Resisting temptation was difficult enough with a crazy, blond charlatan-genius with a tight butt in the office every day, and more difficult when that person seemed to consider Cho a friend. It was impossible when Jane was kissing him.
Cho gathered his thoughts about him. "Don't patronize me." He broke off the kiss.
"You're one of the few people I don't patronize," Jane said. "It doesn't do much good."
"But you're not -"
"Interested in you? I'm fascinated. I have a weakness for people who annoy me. It has nothing to do with gender." Jane's eyes panged with sadness, and Cho wondered what his wife had been like. She must have driven Jane crazy.
Cho shook his head. "You saw what happened with Rigsby and Van Pelt. I'm not going down that road."
"And I have a psychotic serial killer chasing after me, destroying everyone I love," Jane said. "I'm not going down that road, either." He sat back down in his chair, elbows on his thighs, leaning his chin forward into his hands. "But I thought you should know I'd figured it out - took me one hell of a long time, too - and it's not as bad as you think. This isn't the Air Force, or juvie, or a minor league baseball team. Nobody'd mind if you dated someone you... liked."
Cho sat on his desk, pursing his lips. Jane was probably right. But it was better to let Jane keep talking than to overtly feed his ego.
"Such as that guy from fraud who keeps 'accidentally' getting his paperwork sent down here and claiming that the inter-office mail system can't tell the two of you apart, so he can spend five minutes a week smiling at you while you find his envelope. What's his name again?"

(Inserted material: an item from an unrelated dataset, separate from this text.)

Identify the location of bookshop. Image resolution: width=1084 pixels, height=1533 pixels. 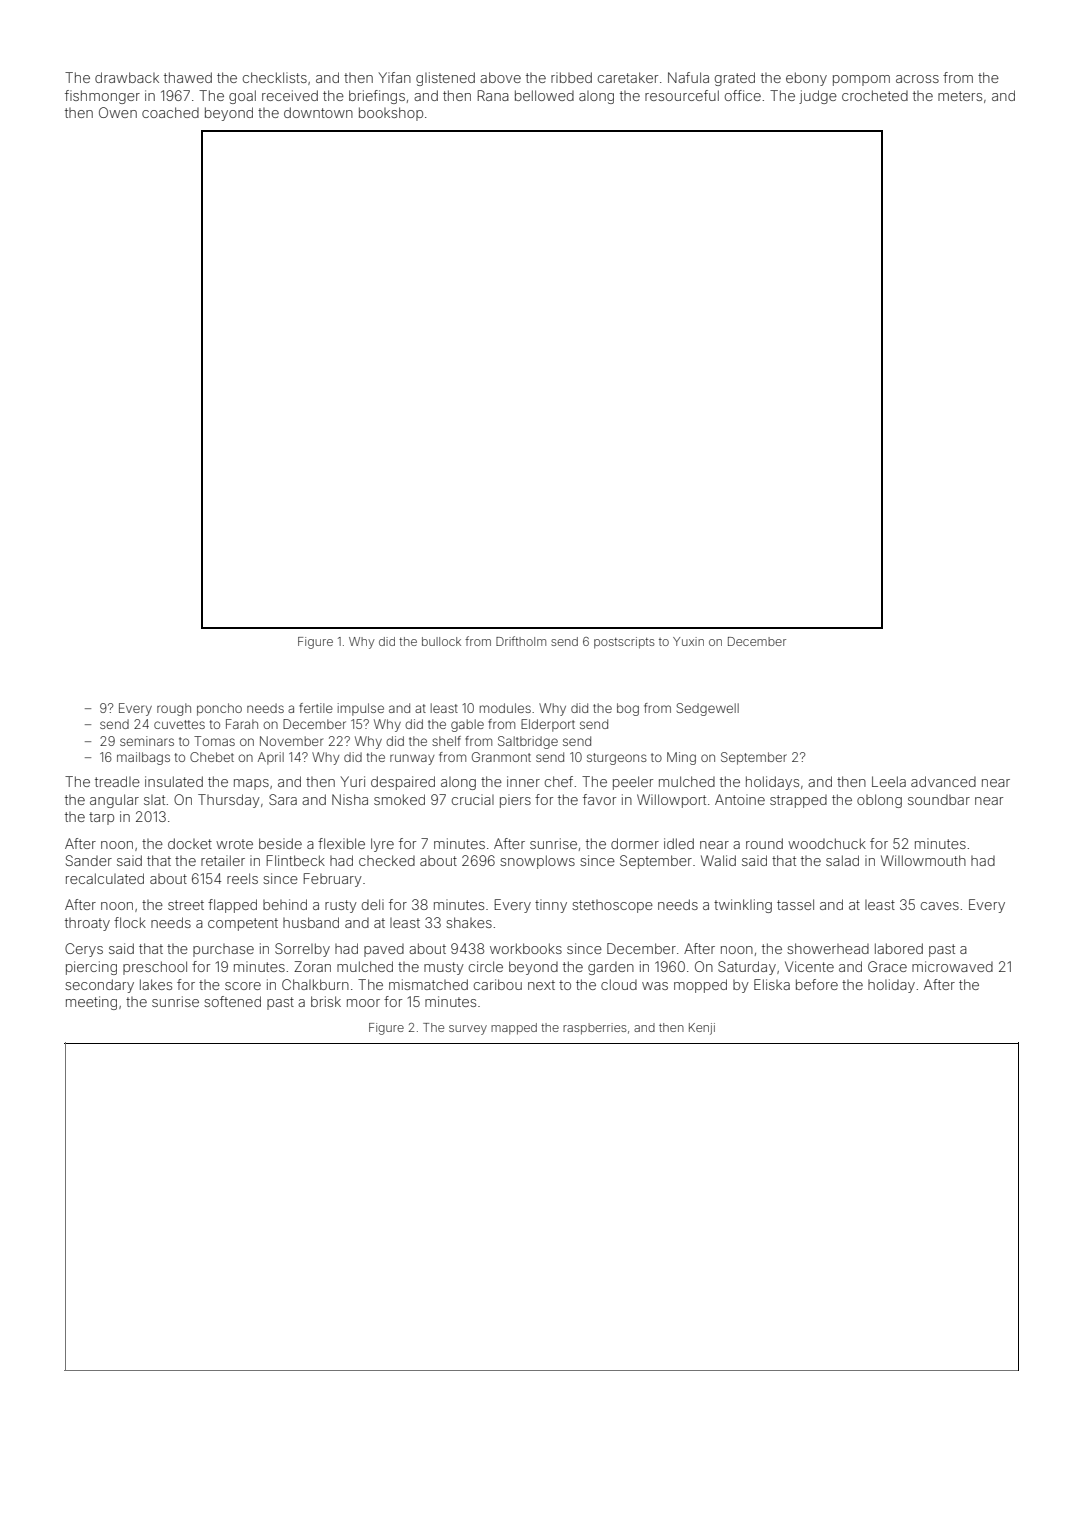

"Chen." Cho realized as he said it that Jane's whole game had been getting him to admit he knew who Jane was talking about.
"Fraud's a whole different department. You'd be fine."
"True enough." It seemed easy, all of a sudden. Like all the risk had been taken out. Jane had probably worked out Cho's secret a while ago and spent most of the time in between seeking out a boyfriend for him. Coming from Jane, it was a kind gesture.
Jane hopped back out of his chair and looked for a moment to be leaping into Cho's lap, but instead he stood close, at the edge of Cho's desk, their knees touching. "Let's have one more. Just for the sake of it." He kissed Cho again, and this time, more certain of its meaning, Cho let himself loose in it. This wasn't a passionate kiss, but it was true. Cho was careful not to make it more than the circling of tongues and the pressure of lips, as much as his body begged for it, though he allowed himself one quick grab of Jane's butt, to see what it felt like. It had been a long time since he'd been kissed by someone he loved, and it might be a long time before that happened again.
Cho heard footsteps and jumped backward suddenly, almost pitching himself backward over the desk. He straightened his tie as Chen came in, explaining that he was on his way home but just wanted to see if inter-office mail had sent Cho his requisition forms again. Cho looked him in the eye for what might have been the first time. Chen was tall, with a crooked smile, wearing a suit slightly too big for him. Cho made their hands brush as he gave Chen the envelope, and he tried to force a smile only to find that it came naturally. He didn't drum up courage for more than that, but surely Chen would be back in a week with another set of "misplaced" forms.
Jane beamed at Cho. Cho ignored him.